Houve uma gafe no interior da Paraíba, quando Doria provocou risos da plateia tucana ao perguntar: “quem aqui já foi a Dubai?”.
Após dois coordenadores das prévias –o senador José Aníbal (SP) e o ex-deputado Marcus Pestana (MG)— declararem apoio a Leite, a campanha de Doria afirmou que “a parcialidade antes velada se tornou explícita”.
“As raposas estavam dentro do galinheiro. É debochar na cara dos filiados do PSDB”, disse Wilson Pedroso, coordenador da campanha de Doria.
Os aliados de Leite também reclamam do rival, apontando que Doria agiu com pressão. O maior exemplo foi a demissão de um secretário da capital após ter declarado voto no gaúcho.
Eles acusam ainda a tentativa de fraude por parte dos paulistas pela filiação extemporânea de 92 prefeitos e vices que, ao final, foram excluídos da votação.

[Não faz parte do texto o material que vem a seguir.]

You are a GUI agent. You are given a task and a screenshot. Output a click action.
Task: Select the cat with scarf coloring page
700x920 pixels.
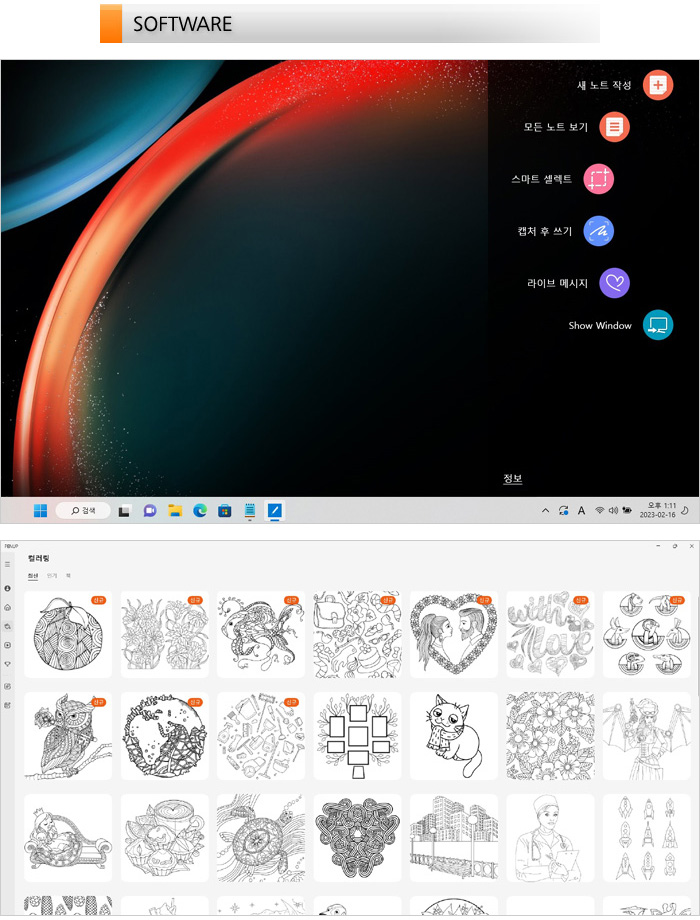click(x=453, y=735)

Em eventos de campanha, Leite criticou Doria duramente, afirmando que “o sentimento do PSDB raiz é maior do que qualquer tipo de pressão” e condenou o voto em troca de vantagens indevidas.
Para estrategistas de Leite, táticas de intimidação podem ter feito a diferença no resultado, mas terão o efeito colateral de agravar a imagem de Doria no partido.
Agora convocado a fazer campanha para Doria e esquecer todos os ataques, Leite chegou a fazer um trocadilho, na sexta (19): “Não adianta depois chorarmos o leite derramado, porque vamos todos nos ver numa calça justa”.